→ EXTRACTED MATERIAL:
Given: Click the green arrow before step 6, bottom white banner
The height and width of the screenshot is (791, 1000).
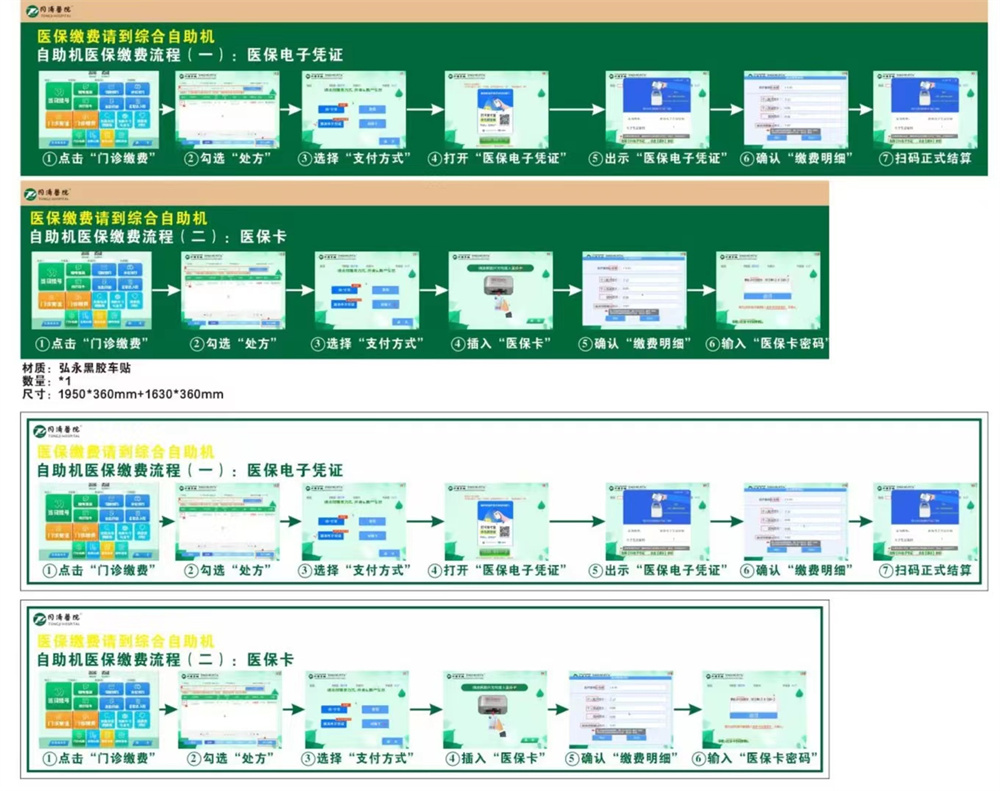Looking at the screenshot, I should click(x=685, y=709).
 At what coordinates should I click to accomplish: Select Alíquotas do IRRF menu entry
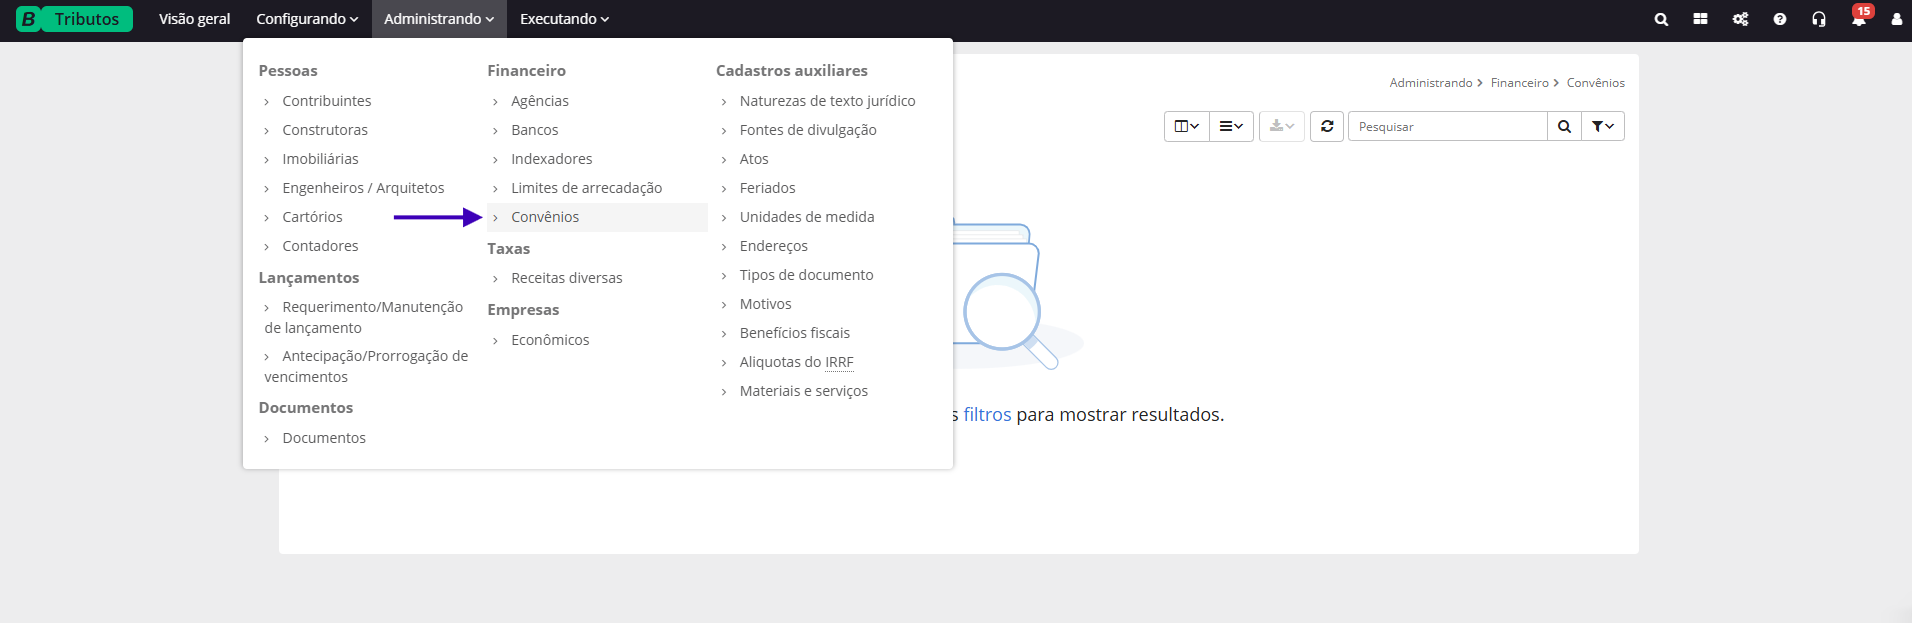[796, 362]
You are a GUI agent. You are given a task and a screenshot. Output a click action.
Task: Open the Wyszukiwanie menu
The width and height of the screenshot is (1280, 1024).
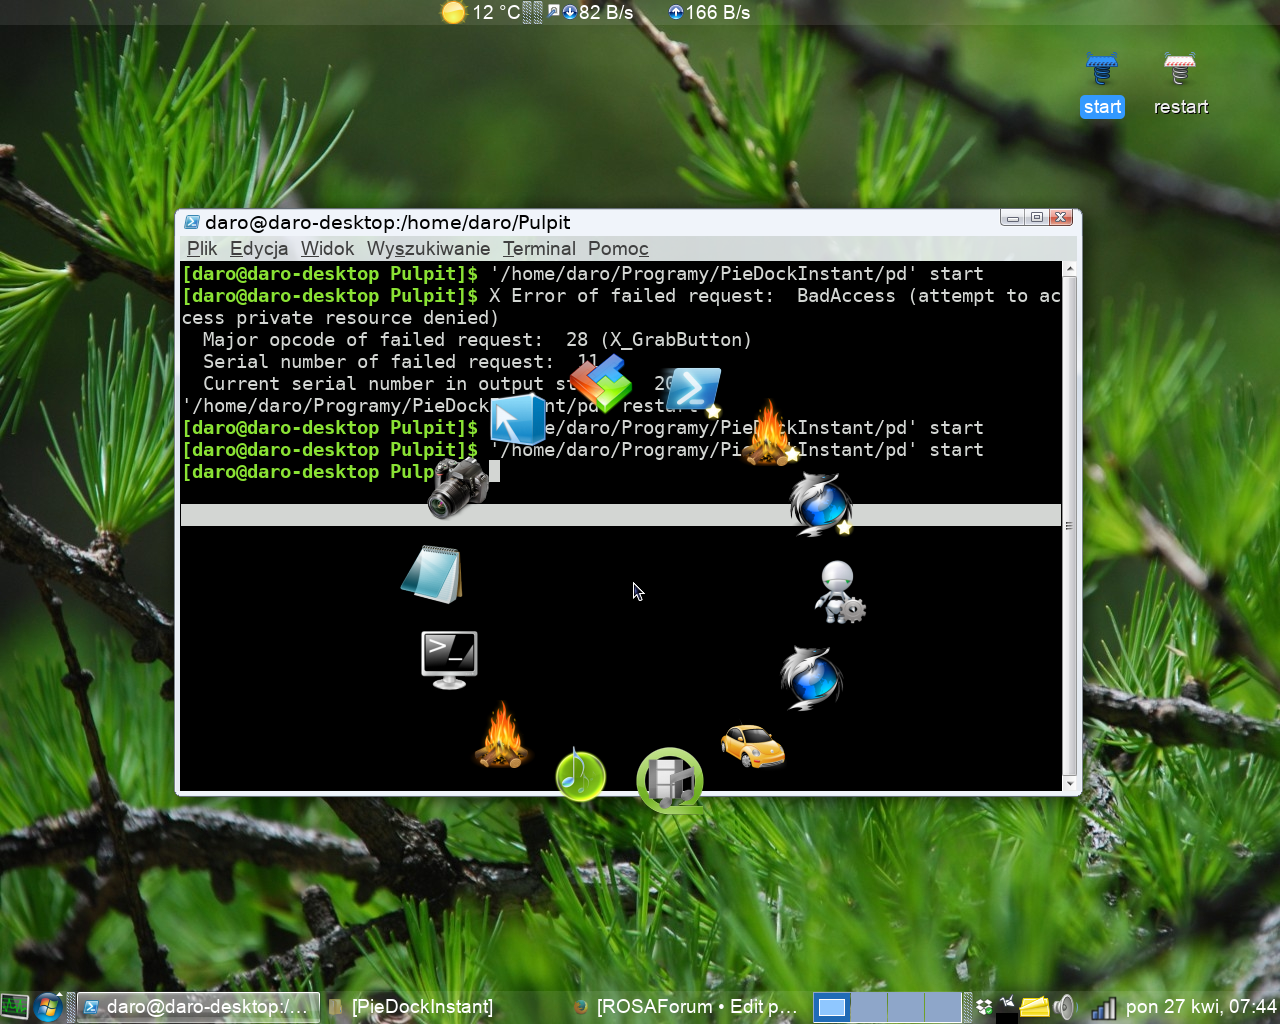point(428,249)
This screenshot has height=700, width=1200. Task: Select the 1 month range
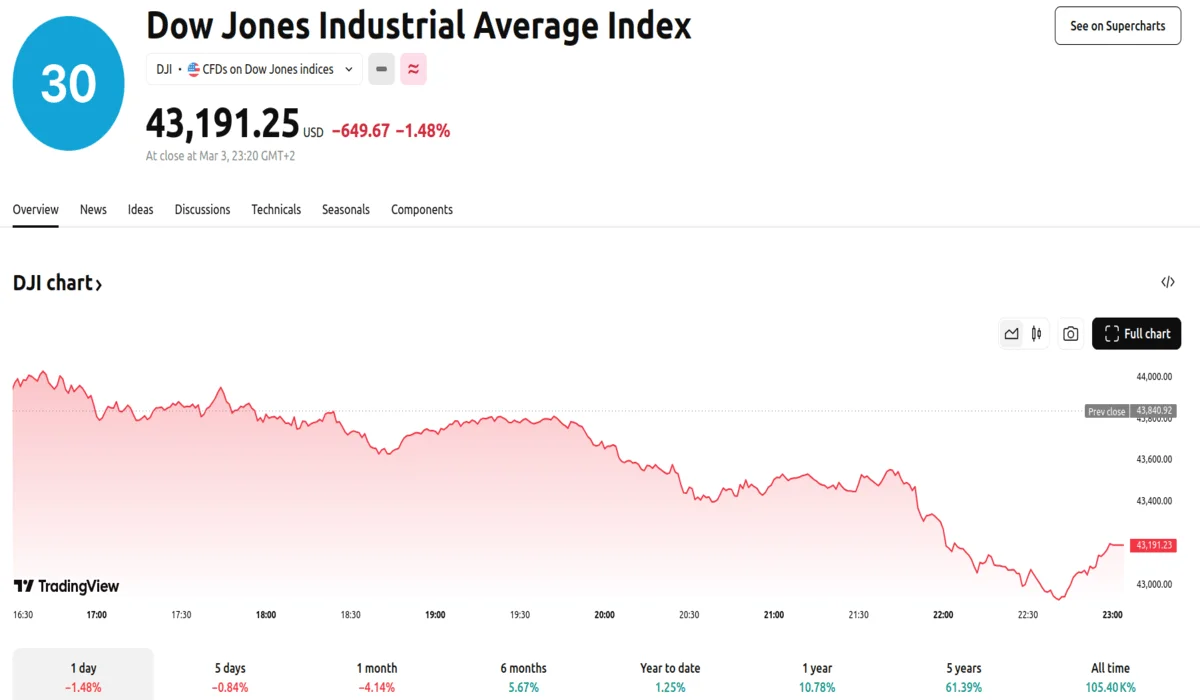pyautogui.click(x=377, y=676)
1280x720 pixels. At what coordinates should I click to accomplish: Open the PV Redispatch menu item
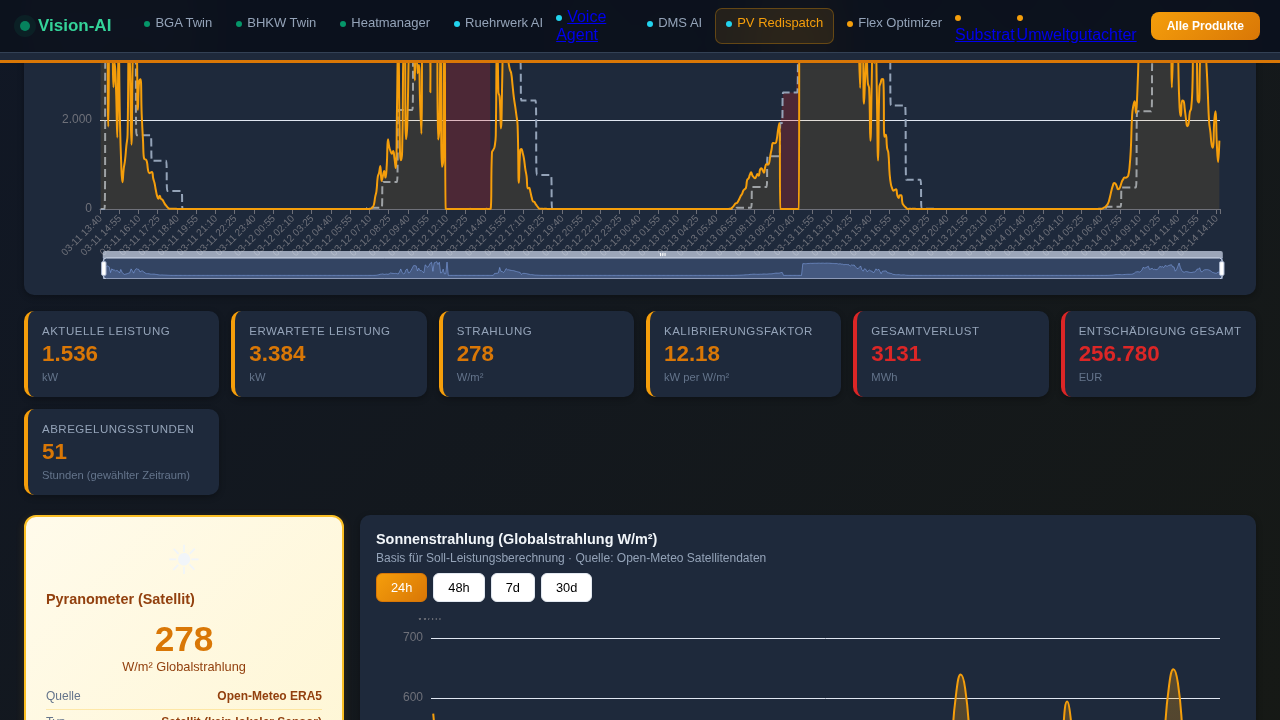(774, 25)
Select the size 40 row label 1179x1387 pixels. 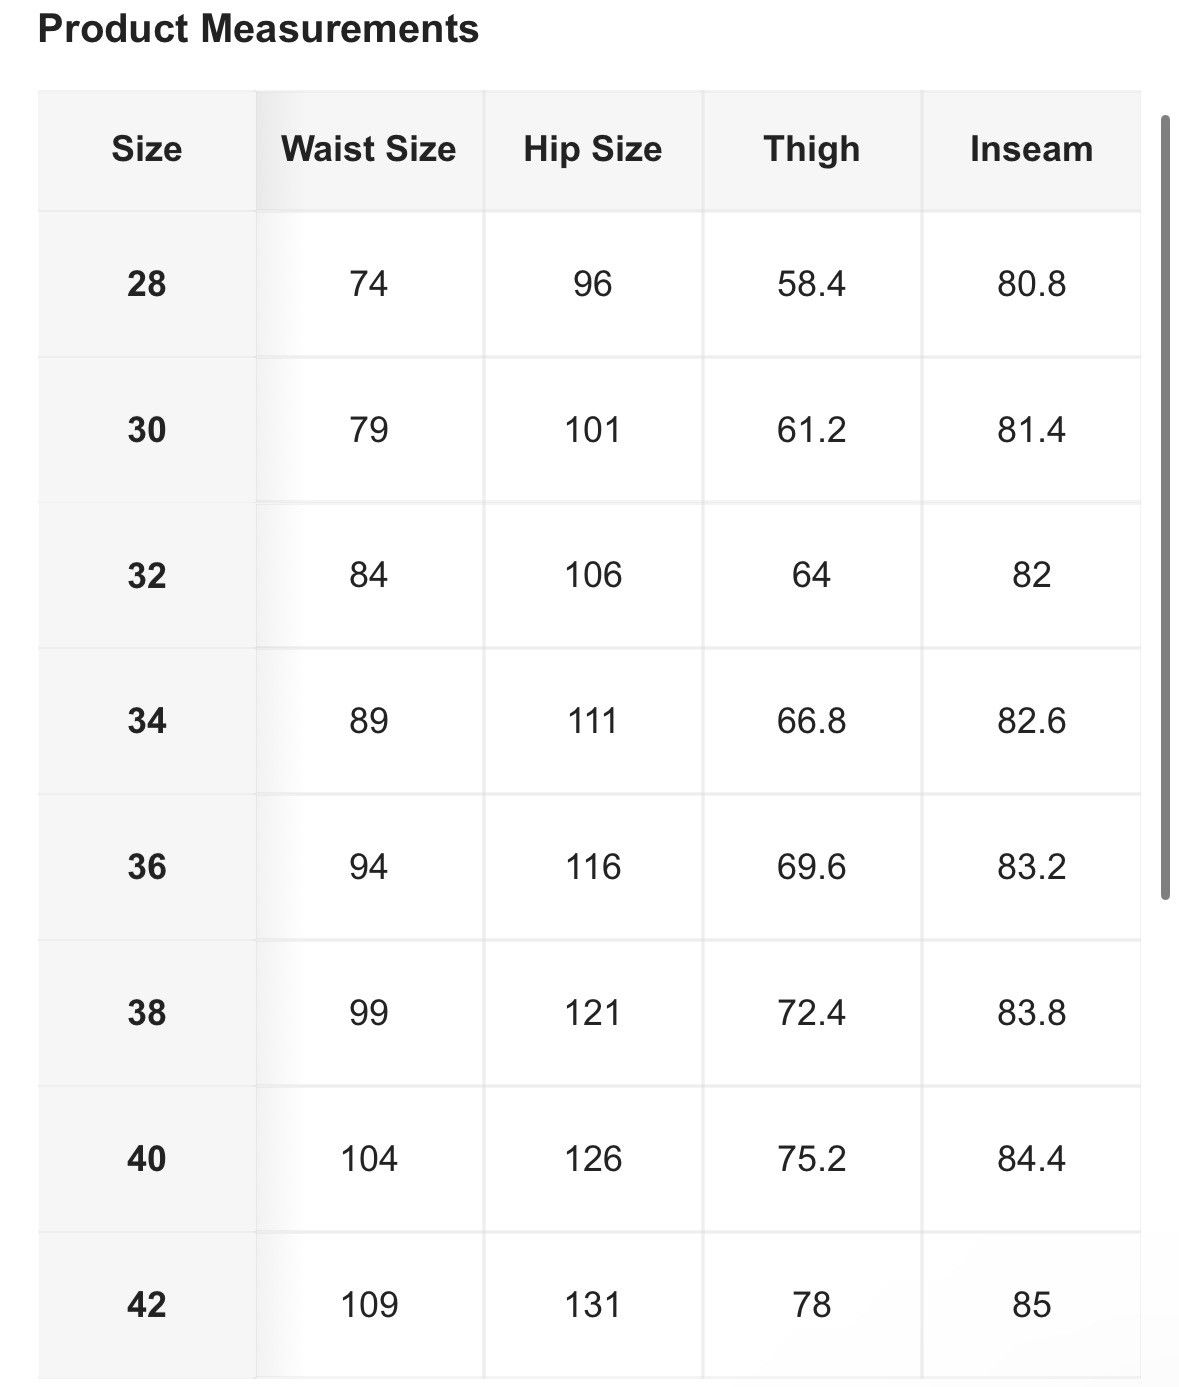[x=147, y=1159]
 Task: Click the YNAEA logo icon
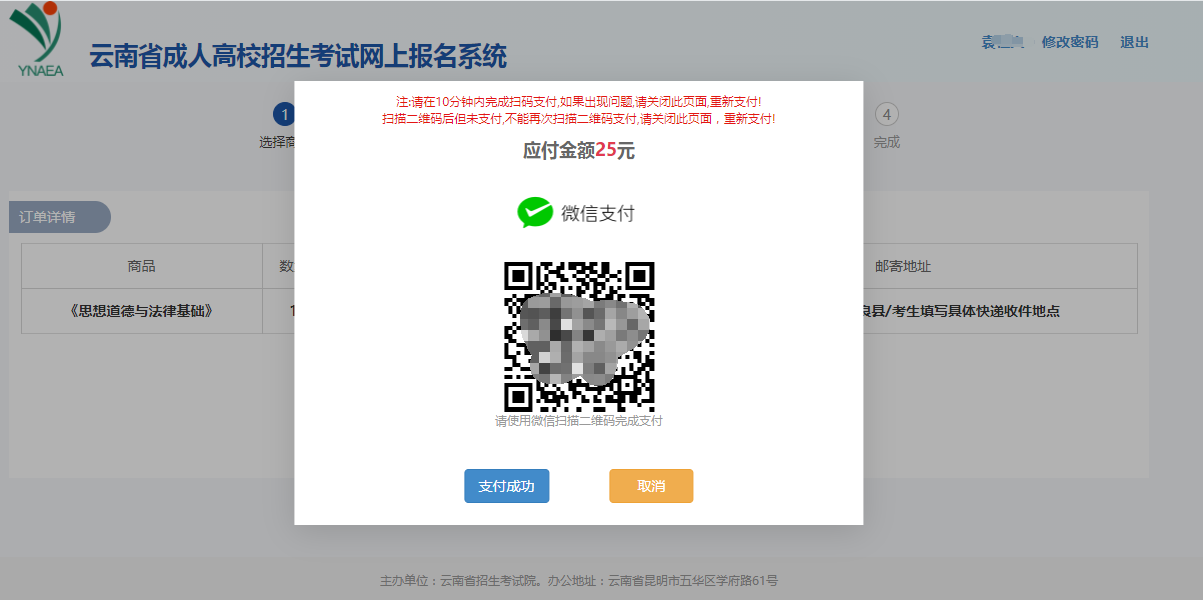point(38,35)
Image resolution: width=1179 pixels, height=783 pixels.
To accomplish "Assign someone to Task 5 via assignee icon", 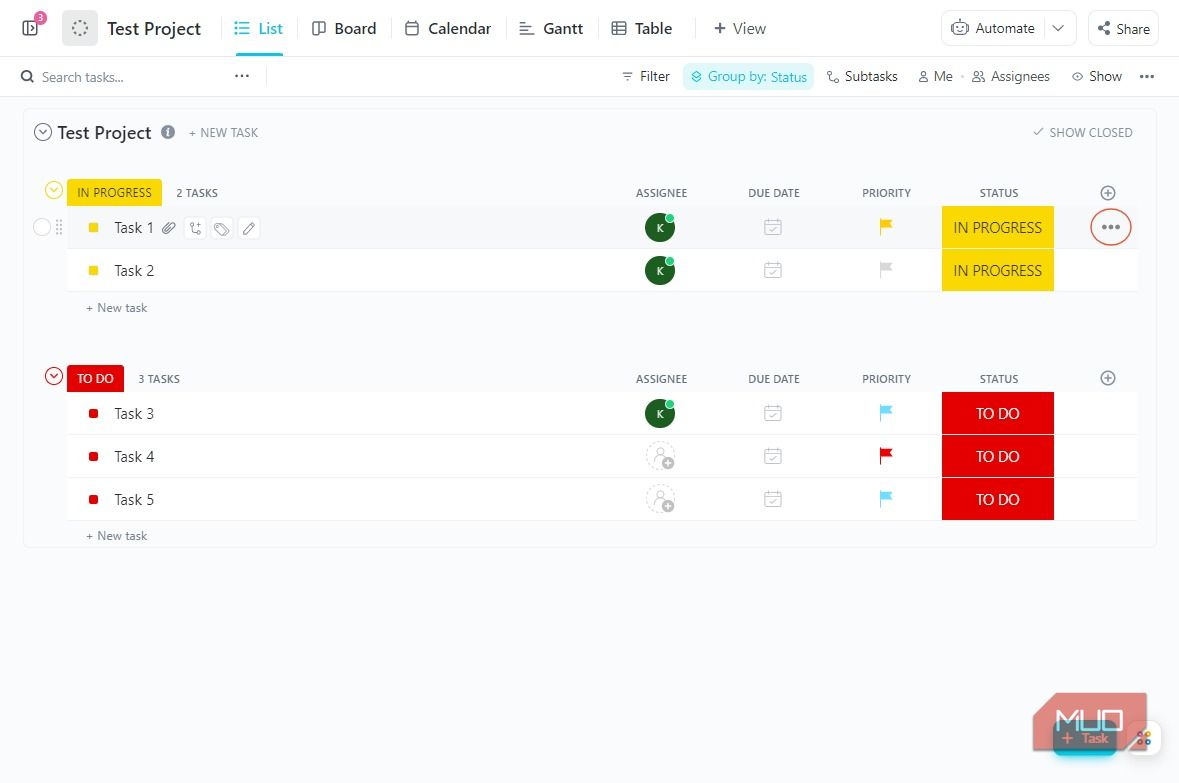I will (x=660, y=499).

→ WORK INSTRUCTION: Write out, exactly, the lines of the material from the very first through the line containing "Task: Open the Wyszukiwanie menu", and leave out every picture.

→ RESULT FOR THIS TASK:
Given: Click the green arrow before step 6, bottom white banner
The height and width of the screenshot is (791, 1000).
Looking at the screenshot, I should click(x=685, y=709).
 At what coordinates should I click to accomplish: Select Alíquotas do IRRF menu entry
[796, 362]
You are a GUI agent. You are given a task and a screenshot. Output a click action.
Task: Open the Wyszukiwanie menu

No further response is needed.